Intertwined with these musings are Edo’s thoughts on Italian society of the 1970s, when sexual liberation and the idea that women had agency and deserved equal rights was first flowering into a heady environment with fewer social rules, that butted its head against the political violence that defined that country’s decade. Everyone had an ideology, it seems, and sometimes acts of terror were the only way to prove one’s commitment to the cause. Partisans would bomb or kill political opponents, even if said politics were less ideological than cosmetic: for instance, a Fascist might shoot a stranger under the conviction that the other man’s longish hair branded him a leftist, never mind what the stranger’s actual leanings might be. It was an era that, more than others, encouraged the villainous to persuade themselves of the justness of their heinous actions, even as society’s innocents had yet to learn that progress did not automatically vanquish evil:

That period was, in short, a dangerous limbo in which the old social protections had been dismantled and swept away, the age-old precautions now considered so much garbage, and the culture of self-defense had not yet become widespread.

 

Twenty years earlier, the young men of the CR/M would never have dreamed they could invite a couple of young women out without first being put through a meticulous family screening process. Twenty years later many doubts would have stood in the way of the fatal outing, and the technological means necessary to report the dangerous sideshow would have been available. The rape and murder could certainly still have transpired, of course, but not with the same modality. I therefore have the sensation that I’m telling an age-old story that happens over and over again, but which that one particular time happened the only way it could, the way that the times dictated it had to.
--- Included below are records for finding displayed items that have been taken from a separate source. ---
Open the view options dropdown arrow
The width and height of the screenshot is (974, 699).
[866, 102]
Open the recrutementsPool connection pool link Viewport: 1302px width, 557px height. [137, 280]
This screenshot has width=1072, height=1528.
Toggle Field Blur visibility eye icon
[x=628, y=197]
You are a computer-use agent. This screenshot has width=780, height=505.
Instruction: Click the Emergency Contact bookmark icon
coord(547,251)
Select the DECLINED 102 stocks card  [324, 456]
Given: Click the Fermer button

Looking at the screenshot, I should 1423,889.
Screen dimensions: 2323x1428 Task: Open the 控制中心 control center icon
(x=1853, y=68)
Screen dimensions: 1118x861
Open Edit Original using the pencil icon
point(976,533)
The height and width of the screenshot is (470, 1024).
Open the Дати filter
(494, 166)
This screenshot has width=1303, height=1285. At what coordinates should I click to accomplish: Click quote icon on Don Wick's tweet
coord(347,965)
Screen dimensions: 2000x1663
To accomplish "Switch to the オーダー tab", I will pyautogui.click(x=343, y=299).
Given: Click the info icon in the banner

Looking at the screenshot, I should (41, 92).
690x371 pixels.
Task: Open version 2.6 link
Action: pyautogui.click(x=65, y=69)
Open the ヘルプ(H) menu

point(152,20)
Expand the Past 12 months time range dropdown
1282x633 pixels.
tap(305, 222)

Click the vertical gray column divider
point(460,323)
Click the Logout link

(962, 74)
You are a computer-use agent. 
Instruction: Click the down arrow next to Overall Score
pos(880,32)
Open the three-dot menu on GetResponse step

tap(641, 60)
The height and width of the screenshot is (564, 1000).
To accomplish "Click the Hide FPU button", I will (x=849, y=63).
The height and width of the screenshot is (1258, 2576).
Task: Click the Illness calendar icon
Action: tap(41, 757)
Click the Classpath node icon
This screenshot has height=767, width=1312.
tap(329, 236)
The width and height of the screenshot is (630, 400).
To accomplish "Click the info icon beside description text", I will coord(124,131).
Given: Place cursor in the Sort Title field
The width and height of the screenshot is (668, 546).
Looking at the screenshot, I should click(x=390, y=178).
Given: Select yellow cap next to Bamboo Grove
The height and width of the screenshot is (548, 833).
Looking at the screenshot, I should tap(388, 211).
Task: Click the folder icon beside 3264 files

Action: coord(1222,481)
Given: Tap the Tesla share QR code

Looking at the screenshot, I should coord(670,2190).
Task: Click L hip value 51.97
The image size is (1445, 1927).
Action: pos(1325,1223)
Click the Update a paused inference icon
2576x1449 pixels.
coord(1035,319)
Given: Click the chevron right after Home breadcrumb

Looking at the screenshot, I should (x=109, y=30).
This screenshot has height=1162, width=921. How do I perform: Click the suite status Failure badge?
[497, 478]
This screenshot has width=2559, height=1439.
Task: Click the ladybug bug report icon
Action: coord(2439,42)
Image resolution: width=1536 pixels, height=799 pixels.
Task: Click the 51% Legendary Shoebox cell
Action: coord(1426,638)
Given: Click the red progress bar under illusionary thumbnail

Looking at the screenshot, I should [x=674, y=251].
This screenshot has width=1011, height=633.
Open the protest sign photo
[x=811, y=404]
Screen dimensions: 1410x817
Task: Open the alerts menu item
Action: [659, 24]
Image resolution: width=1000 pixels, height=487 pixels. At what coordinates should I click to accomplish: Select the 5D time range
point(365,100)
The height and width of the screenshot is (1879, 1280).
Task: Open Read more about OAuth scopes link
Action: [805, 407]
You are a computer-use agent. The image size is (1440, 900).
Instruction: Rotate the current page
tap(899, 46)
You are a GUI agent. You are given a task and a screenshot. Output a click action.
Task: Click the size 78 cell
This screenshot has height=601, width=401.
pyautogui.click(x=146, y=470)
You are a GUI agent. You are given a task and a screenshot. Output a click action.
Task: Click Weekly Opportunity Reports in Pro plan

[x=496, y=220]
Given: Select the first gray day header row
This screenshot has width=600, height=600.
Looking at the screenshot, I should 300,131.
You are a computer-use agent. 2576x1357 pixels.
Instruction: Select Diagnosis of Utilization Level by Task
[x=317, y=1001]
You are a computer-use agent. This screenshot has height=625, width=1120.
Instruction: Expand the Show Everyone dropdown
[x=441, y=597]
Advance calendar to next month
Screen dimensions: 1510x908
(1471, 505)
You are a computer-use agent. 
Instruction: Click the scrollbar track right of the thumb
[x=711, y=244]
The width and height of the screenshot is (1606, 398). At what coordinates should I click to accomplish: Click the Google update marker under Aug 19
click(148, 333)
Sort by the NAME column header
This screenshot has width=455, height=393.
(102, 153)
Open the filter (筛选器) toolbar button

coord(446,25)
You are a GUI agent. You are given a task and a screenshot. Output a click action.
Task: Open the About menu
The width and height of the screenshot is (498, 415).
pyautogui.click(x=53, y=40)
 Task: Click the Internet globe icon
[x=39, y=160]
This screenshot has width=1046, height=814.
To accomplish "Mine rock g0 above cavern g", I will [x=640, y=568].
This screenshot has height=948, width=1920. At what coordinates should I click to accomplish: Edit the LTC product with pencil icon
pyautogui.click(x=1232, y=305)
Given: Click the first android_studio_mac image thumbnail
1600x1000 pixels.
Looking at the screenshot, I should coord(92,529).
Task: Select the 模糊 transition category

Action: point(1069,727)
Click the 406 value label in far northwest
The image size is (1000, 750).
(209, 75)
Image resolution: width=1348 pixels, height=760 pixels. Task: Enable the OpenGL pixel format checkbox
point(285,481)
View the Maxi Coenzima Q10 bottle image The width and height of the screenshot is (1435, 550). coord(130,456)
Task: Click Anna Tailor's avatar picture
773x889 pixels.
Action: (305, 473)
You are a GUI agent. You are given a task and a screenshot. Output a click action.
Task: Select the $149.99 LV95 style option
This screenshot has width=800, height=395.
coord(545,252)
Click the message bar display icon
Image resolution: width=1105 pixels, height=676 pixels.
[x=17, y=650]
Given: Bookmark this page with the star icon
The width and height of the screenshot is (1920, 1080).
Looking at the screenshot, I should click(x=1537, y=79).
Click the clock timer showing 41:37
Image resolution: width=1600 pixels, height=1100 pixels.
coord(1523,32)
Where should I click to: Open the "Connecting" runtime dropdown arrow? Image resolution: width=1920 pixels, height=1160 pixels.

Though firmly rooted in the Italy of the 1970s, the lessons of The Catholic School still resonate with much of 21st-century society. It isn’t an entirely progressive book, with the pejoratives against gay and trans people, but it is a book that is unafraid to exhaustively dissect the ills of unchecked masculinity and to examine the role of faith, in a deity or in the state, when it comes to a person’s choices for good or evil. It does go back to being more of a novel towards the end, when it becomes clear what all the asides and the digressions were hiding, what Edo was trying to avoid thinking about, with an affecting closing that rewards the reader who’s stuck it out that long.